Pre-Aggregations
Materialized rollup tables that store pre-computed aggregations for significant query performance improvements with automatic query routing and refresh strategies.
Pre-aggregations are materialized rollup tables that store pre-computed aggregations for significant query performance improvements. The query engine can automatically route queries to matching pre-aggregations instead of scanning base tables. Pre-aggregations can be configured to refresh automatically on schedules or when source data changes.
Automatic Recommendations
Sidemantic can automatically analyze your query history and recommend optimal pre-aggregations. This is unique to Sidemantic—no manual analysis of query patterns required.
Fetch query history from BigQuery, Snowflake, Databricks, or ClickHouse and get instant recommendations with benefit scores:
sidemantic preagg recommend --connection "bigquery://project/dataset" sidemantic preagg apply models/ --connection "bigquery://project/dataset" --top 5See the Pre-Aggregation Recommendations guide for complete CLI documentation.
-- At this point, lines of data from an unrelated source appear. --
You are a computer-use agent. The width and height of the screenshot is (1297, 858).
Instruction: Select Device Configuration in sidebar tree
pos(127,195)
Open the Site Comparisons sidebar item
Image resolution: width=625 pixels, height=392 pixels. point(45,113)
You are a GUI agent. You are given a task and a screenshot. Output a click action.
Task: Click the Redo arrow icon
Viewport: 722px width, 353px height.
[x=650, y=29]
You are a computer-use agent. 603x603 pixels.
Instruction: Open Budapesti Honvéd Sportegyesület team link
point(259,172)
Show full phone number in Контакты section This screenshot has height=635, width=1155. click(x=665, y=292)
Important: Routing Disabled by Default
Pre-aggregation routing is disabled by default and must be explicitly enabled. See Enabling Routing for details.
Why Use Pre-Aggregations?
Performance Benefits
Pre-aggregations provide dramatic performance improvements by reducing the amount of data scanned:
Example: E-commerce orders table with 100M rows
# Without pre-aggregation: scan 100M rows
SELECT status, SUM(amount)
FROM orders
GROUP BY status
# With daily pre-aggregation: scan ~36K rows (10 statuses × 365 days × 10 years)
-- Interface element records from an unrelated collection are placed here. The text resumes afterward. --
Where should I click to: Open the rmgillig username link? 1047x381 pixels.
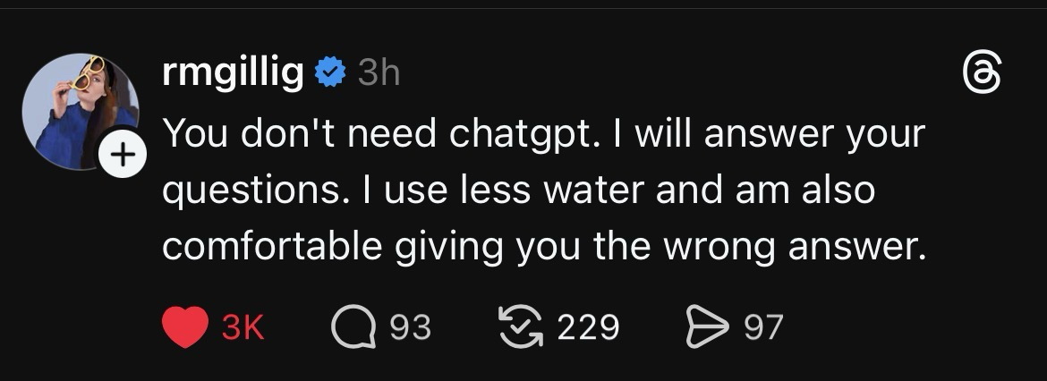(x=234, y=72)
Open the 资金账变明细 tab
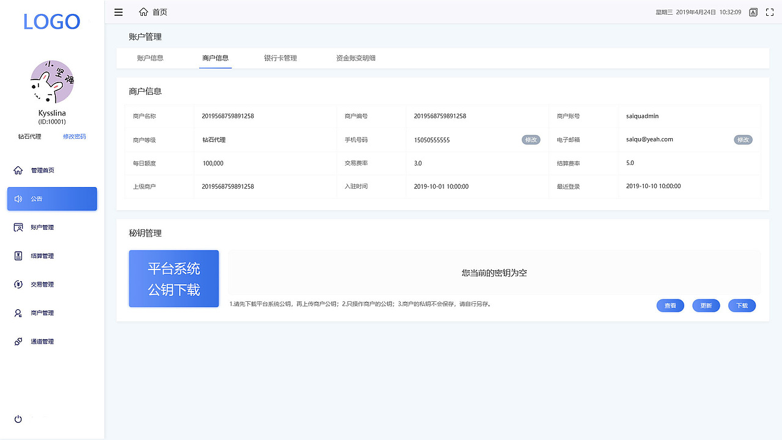 pos(356,58)
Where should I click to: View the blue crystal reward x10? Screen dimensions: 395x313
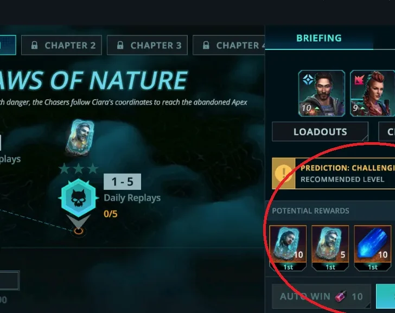pyautogui.click(x=373, y=248)
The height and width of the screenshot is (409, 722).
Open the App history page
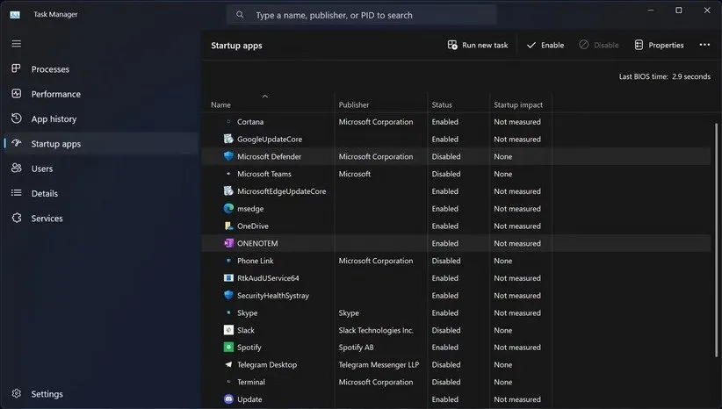tap(54, 119)
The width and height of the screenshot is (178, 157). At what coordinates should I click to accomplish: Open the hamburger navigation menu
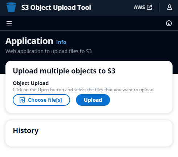pos(9,23)
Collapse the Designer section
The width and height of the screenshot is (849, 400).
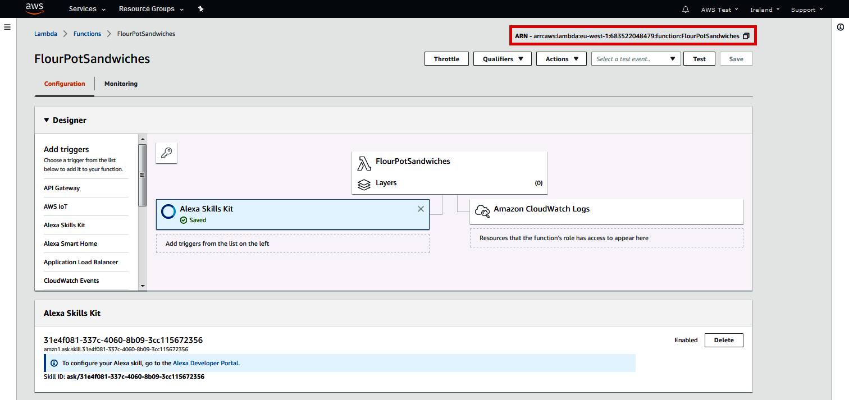point(47,120)
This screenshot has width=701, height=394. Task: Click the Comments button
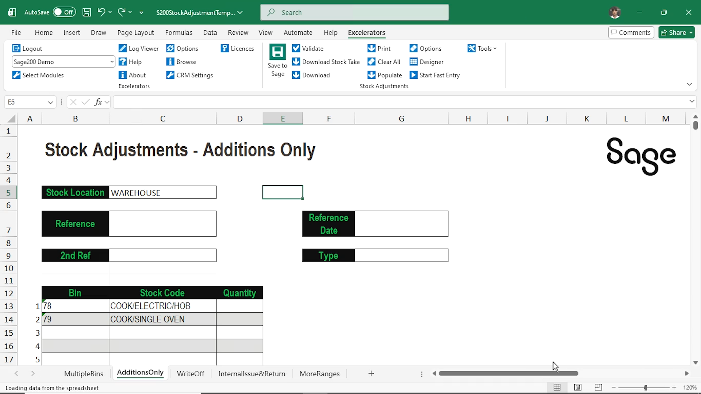[631, 32]
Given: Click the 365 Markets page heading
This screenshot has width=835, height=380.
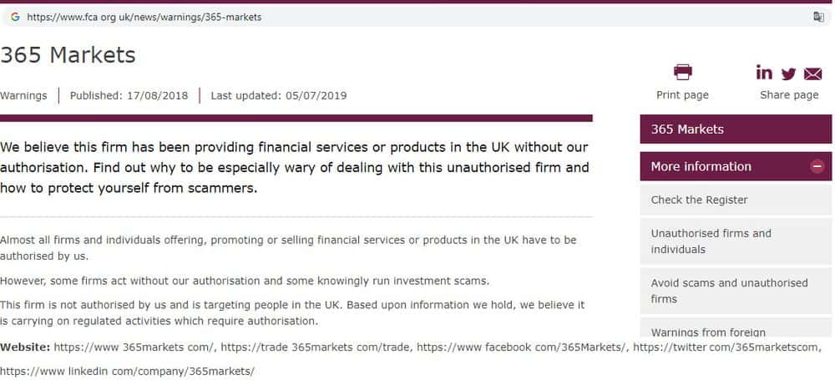Looking at the screenshot, I should [x=68, y=55].
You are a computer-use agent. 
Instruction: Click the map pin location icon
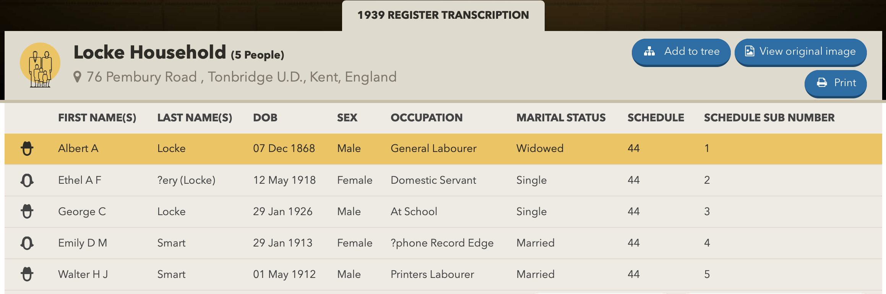(x=77, y=77)
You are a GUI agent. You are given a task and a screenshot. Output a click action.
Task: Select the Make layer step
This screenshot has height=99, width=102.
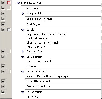pos(63,8)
SELECT status, SUM(revenue_raw)
FROM orders_preagg_daily
GROUP BY status
Performance gain: ~2,777x fewer rows scanned
When to Use Pre-Aggregations
Use pre-aggregations when:
- Base tables are large (millions+ rows)
- Queries aggregate data frequently
- Query patterns are predictable (same dimensions/metrics)
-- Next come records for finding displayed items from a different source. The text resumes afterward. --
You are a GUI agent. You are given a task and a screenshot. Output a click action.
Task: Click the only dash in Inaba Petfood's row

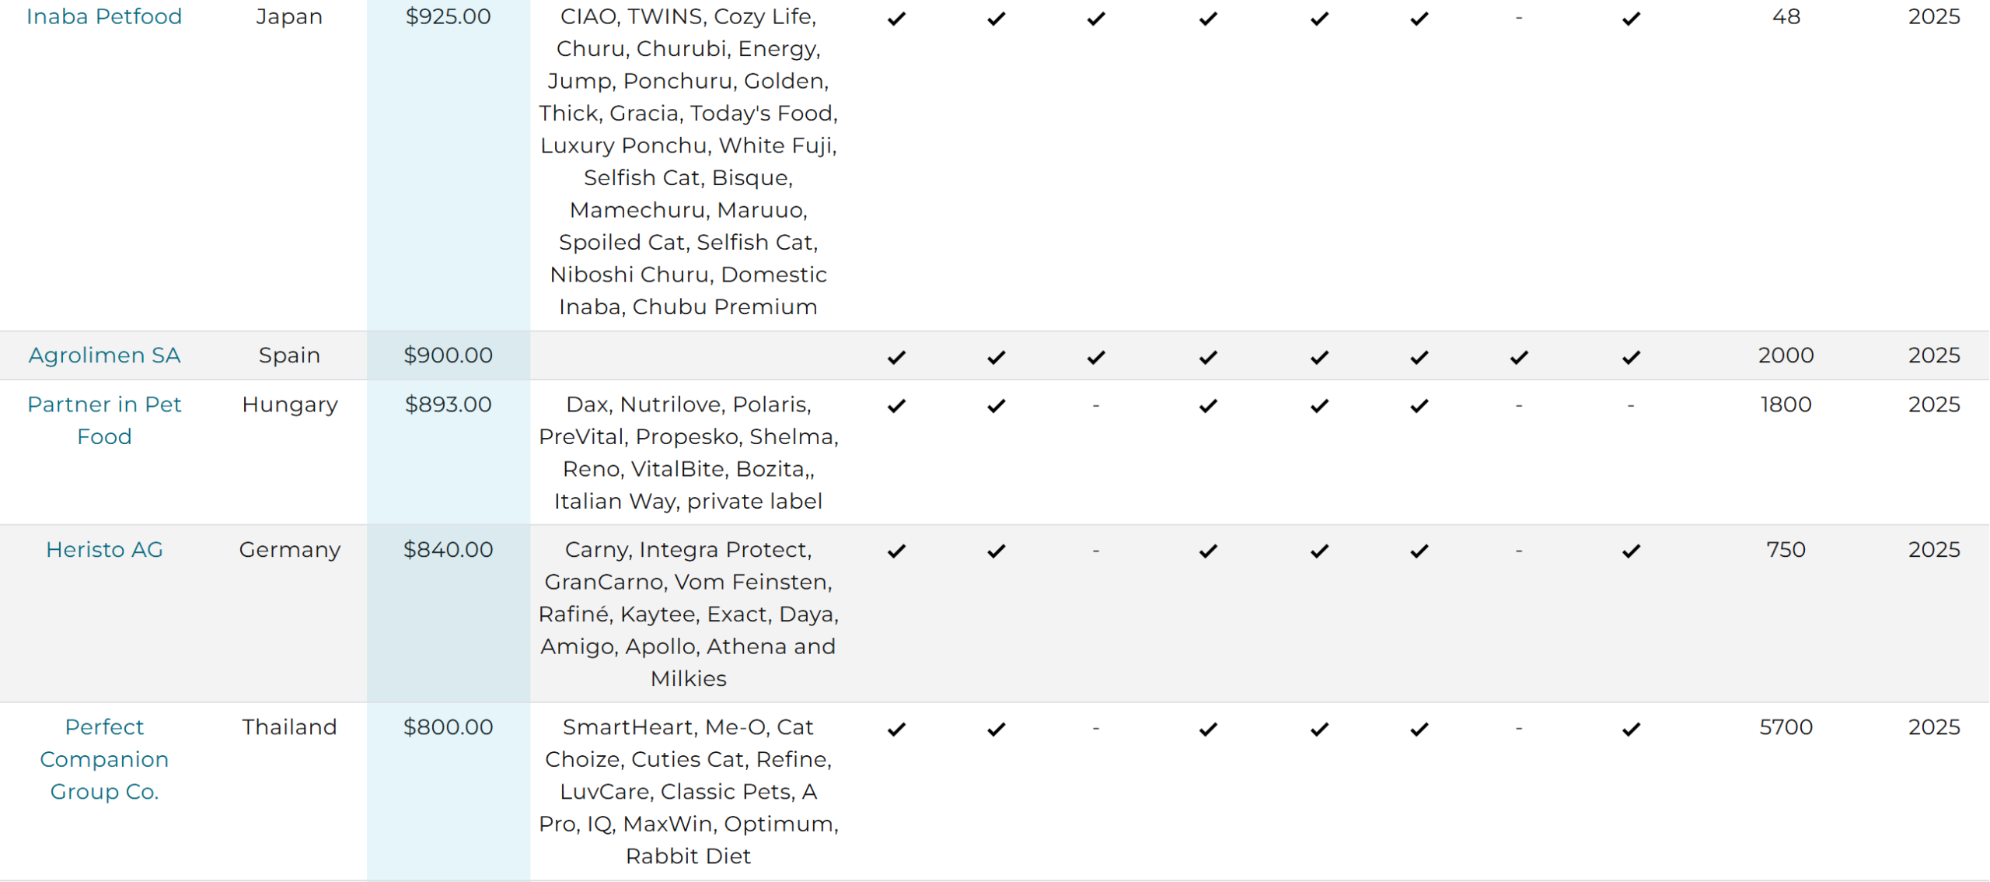click(1519, 18)
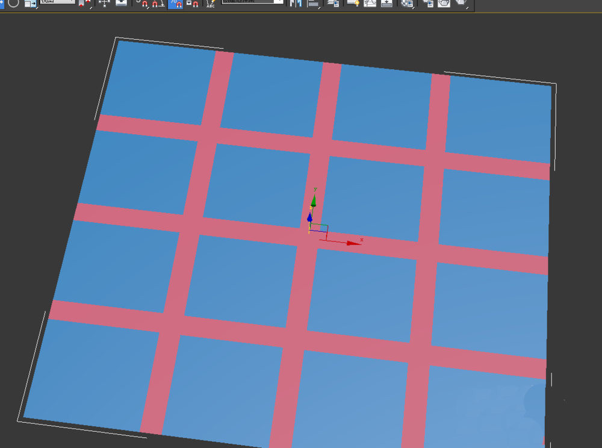Open the Render Setup dialog
Image resolution: width=602 pixels, height=448 pixels.
pos(430,5)
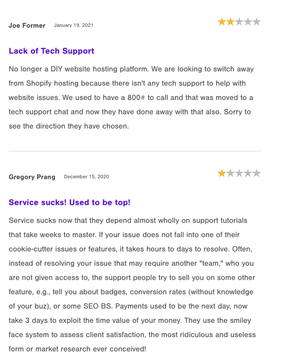Click third star on Gregory Prang's rating
Viewport: 286px width, 357px height.
pos(239,174)
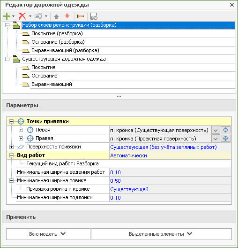Click the rename layer toolbar icon
Viewport: 238px width, 248px height.
38,16
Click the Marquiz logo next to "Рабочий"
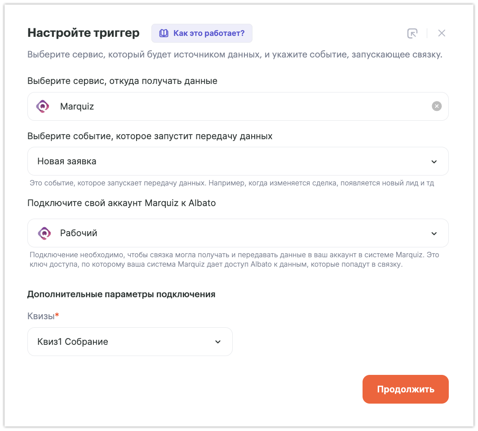 pos(44,233)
- Real-time data freshness isn't critical (can refresh periodically)
Common use cases:
- Dashboard queries that run frequently
- Time-series analytics (daily/monthly trends)
- High-cardinality dimension reductions
- Cross-model aggregations
Defining Pre-Aggregations
Pre-aggregations are defined in the model's YAML configuration:
Basic Example
models:
- name: orders
table: public.orders
primary_key: order_id
dimensions:
- name: status
type: categorical
sql: status
- name: region
type: categorical
sql: region
- name: created_at
type: time
sql: created_at
granularity: day
metrics:
- name: count
agg: count
- name: revenue
agg: sum
sql: amount
pre_aggregations:
- name: daily_summary
measures: [count, revenue]
dimensions: [status, region]
time_dimension: created_at
granularity: day
This creates a pre-aggregation that:
- Groups by
statusandregiondimensions - Pre-computes
countandrevenuemetrics - Aggregates to daily granularity on
created_at
Configuration Options
Required Fields
| Field | Description | Example |
|---|---|---|
name | Unique pre-aggregation identifier | daily_summary |
measures | List of metrics to pre-compute | [count, revenue] |
dimensions | List of dimensions to group by | [status, region] |
Optional Fields
| Field | Description | Example |
|---|---|---|
time_dimension | Time-based dimension for temporal grouping | created_at |
granularity | Time aggregation level | day |
partition_granularity | Partition size for incremental refresh | month |
refresh | Refresh strategy (see Refresh Configuration) | See examples below |
indexes | Index definitions for performance | See Indexes |
Advanced Configuration
Partitioning
Split large pre-aggregations into partitions for faster incremental refresh:
pre_aggregations:
- name: monthly_partitioned
measures: [count, revenue]
dimensions: [status, region]
time_dimension: created_at
granularity: day
partition_granularity: month # Partition by month
refresh:
every: "1 hour"
incremental: true
update_window: "7 day" # Only refresh last 7 days
Benefits:
- Only refresh changed partitions
- Faster incremental updates
- Reduced rebuild time
Refresh Configuration
Pre-aggregations can be configured to refresh automatically using different strategies. The refresh field controls how and when the materialized table is updated.
Time-Based Refresh
Refresh on a fixed schedule:
pre_aggregations:
- name: hourly_refresh
measures: [count, revenue]
dimensions: [status, region]
time_dimension: created_at
granularity: day
refresh:
every: "1 hour" # or "30 minutes", "1 day", "1 week", etc.
Common intervals:
"30 minutes"- High-frequency dashboards"1 hour"- Standard real-time analytics"1 day"- Daily batch processing"1 week"- Historical analysis
SQL-Triggered Refresh
Refresh when source data changes by checking a SQL query result:
pre_aggregations:
- name: smart_refresh
measures: [count, revenue]
dimensions: [status, region]
time_dimension: created_at
granularity: day
refresh:
sql: "SELECT MAX(updated_at) FROM orders"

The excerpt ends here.